Николай Васильевич молчал долго. За окном уже совсем стемнело, и где-то вдалеке, за рекой, мелькнул огонёк — то ли свет в мельничной сторожке, то ли блуждающий огонёк над болотом. Часы на стене пробили девять. Наверху, в комнате сына, послышался смех — Арсений, видимо, проснулся и о чём-то болтал с Агафьей, которая, видно, опять шмыгнула туда по лестнице.
— Завтра, — повторил Николай Васильевич, поднимая глаза на друга. — Я пойду. Один. Без вас, без кучера, без ружья. С одним крестом на шее. А вы, Иван Филиппыч, останьтесь здесь, придержите Тамару Никитичну. Она, чует моё сердце, не выдержит — пошлёт за мной кого или сама прибежит. А этого нельзя. Он — мельник — ненавидит её пуще меня, отчего-то. Скажите ей, что я люблю её, что если не вернусь к обеду, то пусть не ищет. Только не ищет, а ждёт. Слышите?
Иван Филиппович накрыл его руку своей, сухой и горячей, как кора старого дерева.
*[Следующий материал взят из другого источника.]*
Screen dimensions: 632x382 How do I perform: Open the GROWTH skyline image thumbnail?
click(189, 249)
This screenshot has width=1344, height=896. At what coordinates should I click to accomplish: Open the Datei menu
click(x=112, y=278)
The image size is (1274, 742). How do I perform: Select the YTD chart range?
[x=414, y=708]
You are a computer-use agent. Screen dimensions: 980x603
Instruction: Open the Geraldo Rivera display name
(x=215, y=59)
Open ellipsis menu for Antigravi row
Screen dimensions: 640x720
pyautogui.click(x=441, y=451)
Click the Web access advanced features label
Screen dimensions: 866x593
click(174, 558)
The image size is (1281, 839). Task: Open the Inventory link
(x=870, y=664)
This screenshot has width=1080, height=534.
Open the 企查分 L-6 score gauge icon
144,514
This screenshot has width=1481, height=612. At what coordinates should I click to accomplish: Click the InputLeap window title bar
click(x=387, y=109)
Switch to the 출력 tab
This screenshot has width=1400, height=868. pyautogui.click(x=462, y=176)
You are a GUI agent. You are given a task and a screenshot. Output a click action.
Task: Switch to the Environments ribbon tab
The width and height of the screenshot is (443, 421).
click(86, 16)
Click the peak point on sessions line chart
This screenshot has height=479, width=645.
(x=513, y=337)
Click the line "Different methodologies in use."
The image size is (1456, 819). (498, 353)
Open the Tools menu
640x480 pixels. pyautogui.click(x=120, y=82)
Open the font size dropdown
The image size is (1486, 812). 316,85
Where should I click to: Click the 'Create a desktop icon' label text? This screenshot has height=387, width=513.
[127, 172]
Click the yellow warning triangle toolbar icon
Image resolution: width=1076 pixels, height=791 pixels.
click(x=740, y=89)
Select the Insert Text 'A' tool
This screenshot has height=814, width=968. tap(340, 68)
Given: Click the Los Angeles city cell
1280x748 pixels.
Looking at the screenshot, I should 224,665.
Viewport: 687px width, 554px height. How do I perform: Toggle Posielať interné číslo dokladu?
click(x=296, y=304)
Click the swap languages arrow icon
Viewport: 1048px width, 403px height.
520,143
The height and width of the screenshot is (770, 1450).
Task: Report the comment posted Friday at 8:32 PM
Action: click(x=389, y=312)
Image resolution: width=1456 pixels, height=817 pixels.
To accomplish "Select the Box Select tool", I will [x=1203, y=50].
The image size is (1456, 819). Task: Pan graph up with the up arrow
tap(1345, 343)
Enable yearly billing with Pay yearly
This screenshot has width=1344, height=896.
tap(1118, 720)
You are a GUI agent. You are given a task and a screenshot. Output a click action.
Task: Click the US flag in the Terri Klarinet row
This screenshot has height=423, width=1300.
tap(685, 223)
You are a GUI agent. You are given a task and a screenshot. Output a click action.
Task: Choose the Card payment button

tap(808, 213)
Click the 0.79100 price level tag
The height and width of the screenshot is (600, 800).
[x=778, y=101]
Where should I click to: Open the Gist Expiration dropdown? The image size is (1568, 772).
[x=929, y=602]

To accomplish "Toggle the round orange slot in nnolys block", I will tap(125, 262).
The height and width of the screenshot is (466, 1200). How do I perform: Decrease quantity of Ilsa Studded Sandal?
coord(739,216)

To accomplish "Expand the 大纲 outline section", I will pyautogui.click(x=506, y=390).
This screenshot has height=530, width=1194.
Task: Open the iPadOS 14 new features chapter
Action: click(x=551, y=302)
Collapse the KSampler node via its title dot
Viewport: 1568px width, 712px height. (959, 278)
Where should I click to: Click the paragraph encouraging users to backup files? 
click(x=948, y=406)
— Слышу, Василич. И поверьте, я не дал бы вам этого совета, если бы сам не пошёл с вами. Но он вас одного ждёт. Он мне сам вчера сказал, когда я к нему наведался под видом докторского обхода: «Приведёшь полковника — прощу. Не приведёшь — запалю усадьбу, и бабку егоную, и попа, и всё село». Так что завтра — наша единственная карта. Играем ва-банк.
Они выпили ещё по рюмке, и молчание повисло, тяжёлое, что та дыня, которая всё ещё лежала в сенях на лавке — забытая, ненужная, как и весь этот вечер, который должен обещал быть тихим и уютным, а стал преддверием чего-то страшного.
На улице, под старой берёзой, будто всё еще стоял мельник, не сам, а его призрачное присутствие.Не шептал он «завтра». Только улыбался, и в этой улыбке было столько вековой тоски и злобы, что даже ветер, пробежав по листве, притих, испугавшись. Мельник поднял свою мозолистую ладонь и плюнул в неё — так, словно намереваясь взять лопату и копать долго, натужно.
«Приходи, барин. Приходи, голубчик. Я тебе всё покажу. Всё, что твой батюшка под жерновом спрятал. И тогда ты узнаешь, отчего твоя матушка в церкви никогда не причащалась, и отчего ты сам родился на свет не в своей постели, а в той самой мельнице, в полночь, под вой ветра. Иди, иди. Утро вечера мудренее», — ворочались мысли в голове мельника.
Он, хромая, побрёл к реке, оставляя за собой в сырой земле глубокие следы, похожие на раны. А в доме, на втором этаже, свеча в комнате Арсения зажглась снова — и кто-то тихо запел, голосом молодым и беззаботным, про то, что «всё пройдёт, как с белых яблонь дым». И никто, кроме старого полковника, не слышал в этом пении похоронного звона, который уже поднимался из-за реки, из чёрного нутра мельницы, готовой вновь заскрипеть, застонать и перемолоть не зёрна, но судьбы.